Instructions to follow> In the listing below, locate the line containing "Open the Заказы orders icon" and copy it and every line after it through the end, exactly as written, leaving out any pictures.

Input>
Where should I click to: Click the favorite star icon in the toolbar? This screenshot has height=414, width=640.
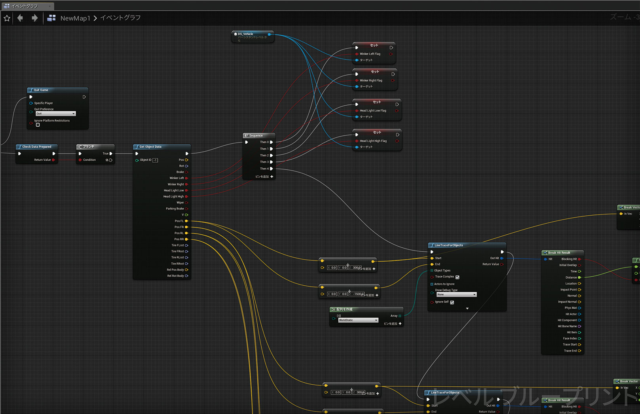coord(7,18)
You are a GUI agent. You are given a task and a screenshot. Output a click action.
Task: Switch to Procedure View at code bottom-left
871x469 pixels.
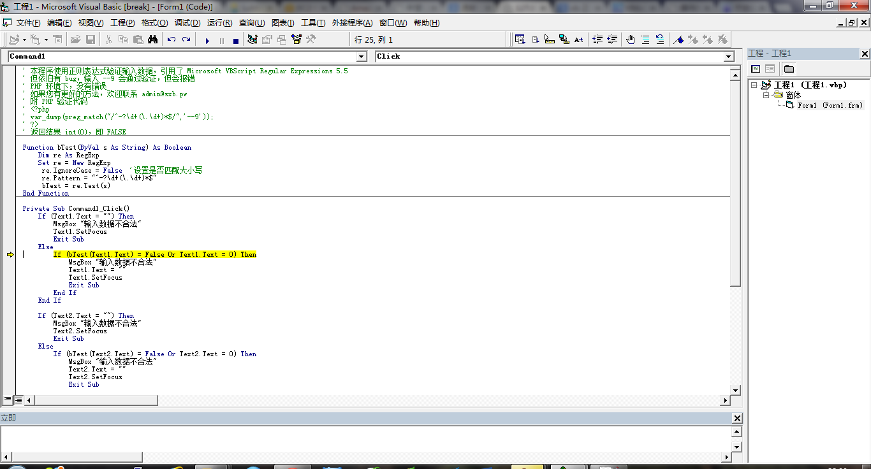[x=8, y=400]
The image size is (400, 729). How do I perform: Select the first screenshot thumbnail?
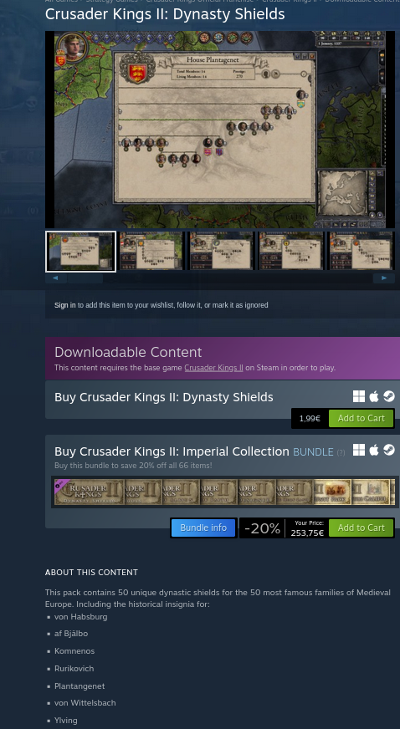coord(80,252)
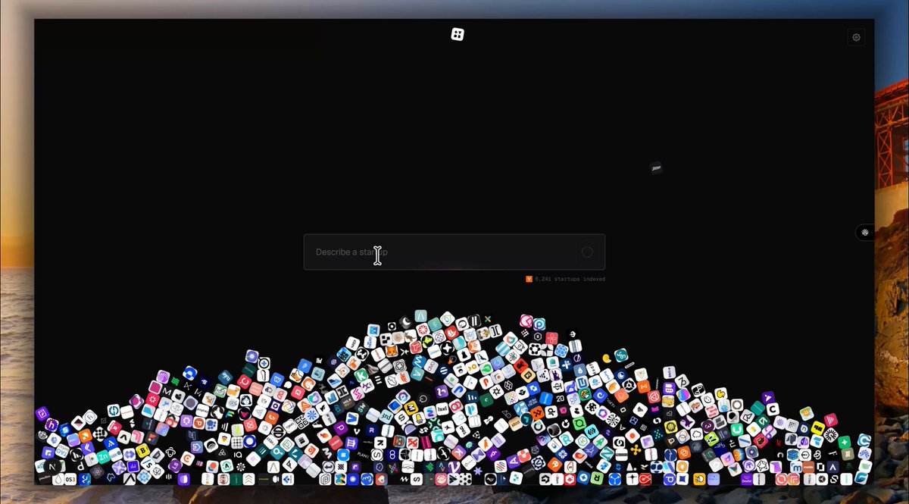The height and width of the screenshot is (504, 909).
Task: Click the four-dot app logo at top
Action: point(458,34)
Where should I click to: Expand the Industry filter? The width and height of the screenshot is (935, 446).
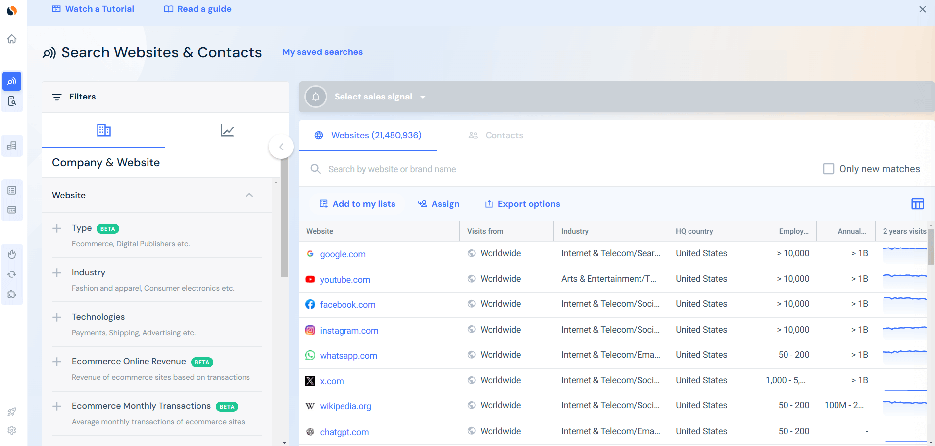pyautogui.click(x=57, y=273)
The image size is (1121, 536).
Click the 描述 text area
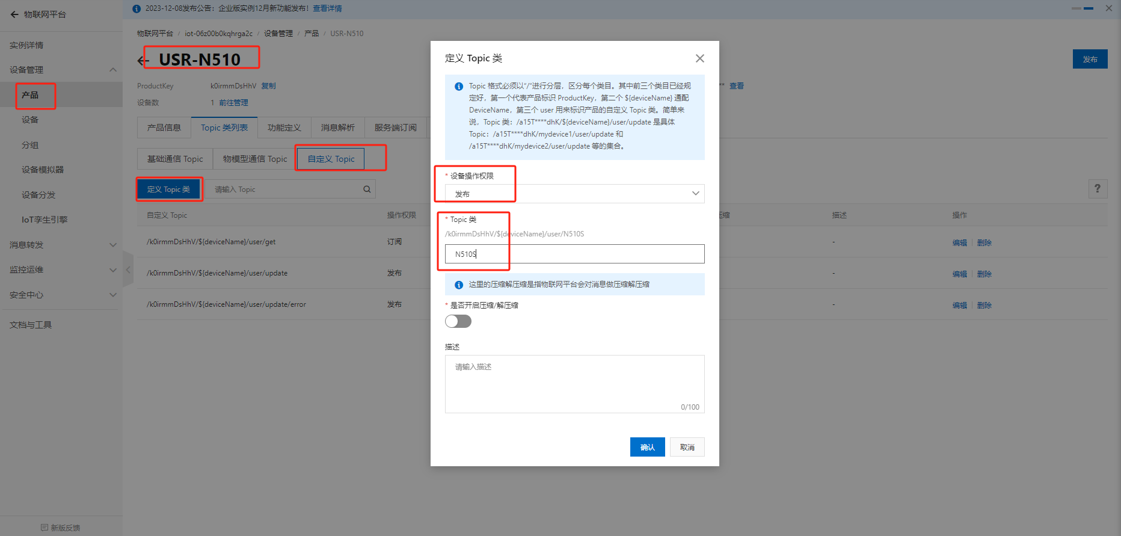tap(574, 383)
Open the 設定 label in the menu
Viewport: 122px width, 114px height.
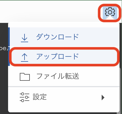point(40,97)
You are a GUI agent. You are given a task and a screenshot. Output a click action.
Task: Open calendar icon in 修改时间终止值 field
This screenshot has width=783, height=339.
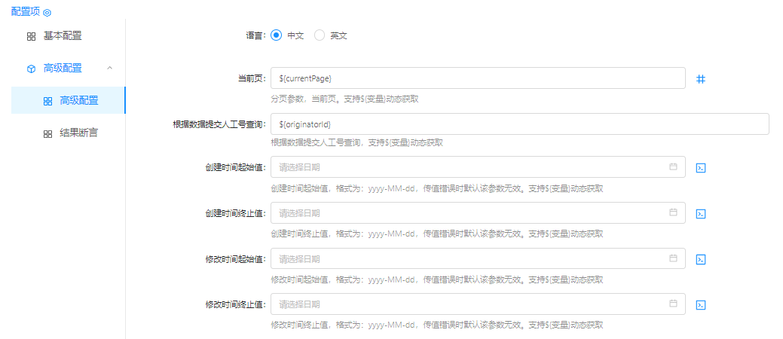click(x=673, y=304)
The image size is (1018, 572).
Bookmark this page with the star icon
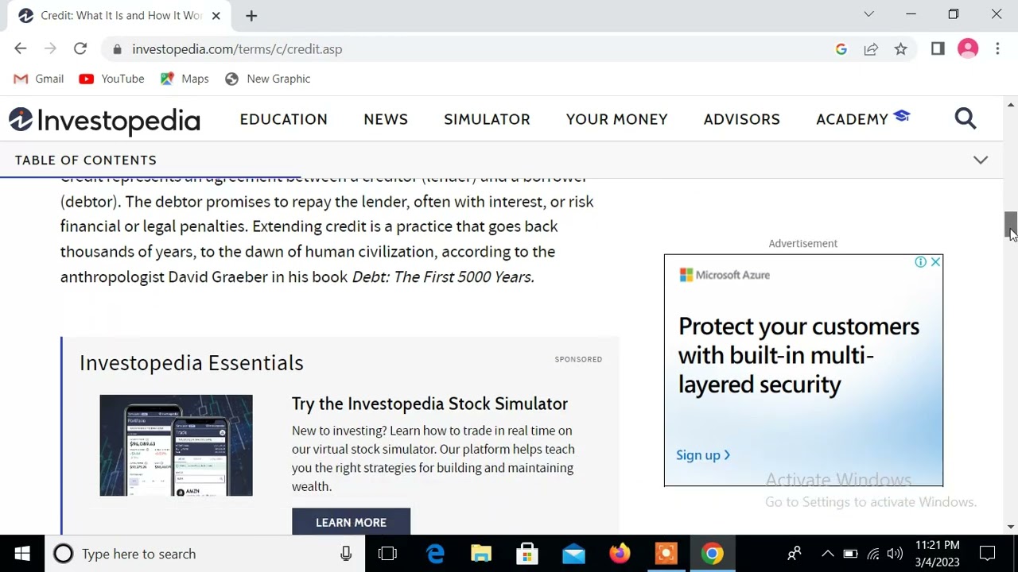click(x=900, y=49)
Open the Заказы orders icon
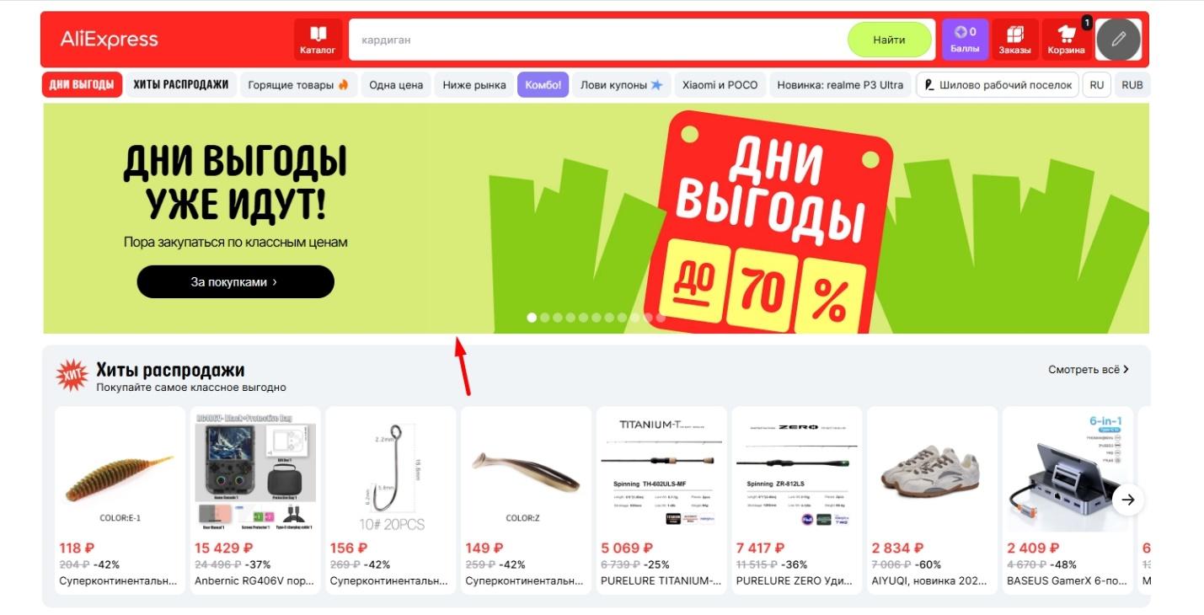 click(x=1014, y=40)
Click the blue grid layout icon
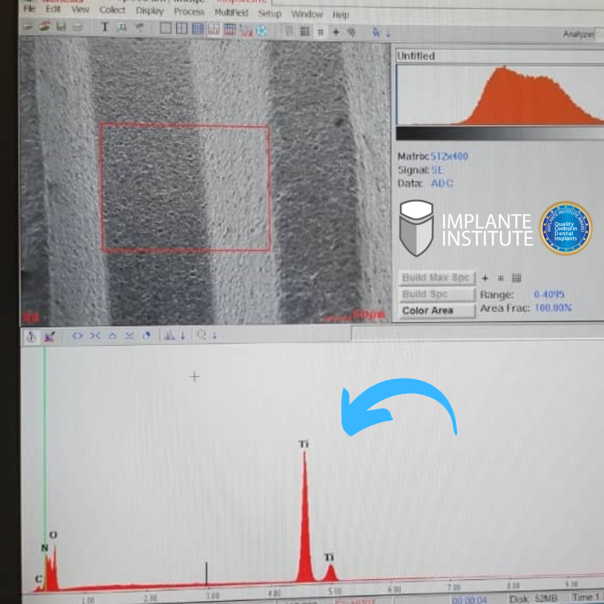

Answer>
Open the Заказы orders icon
 click(x=1014, y=40)
Click the blue grid layout icon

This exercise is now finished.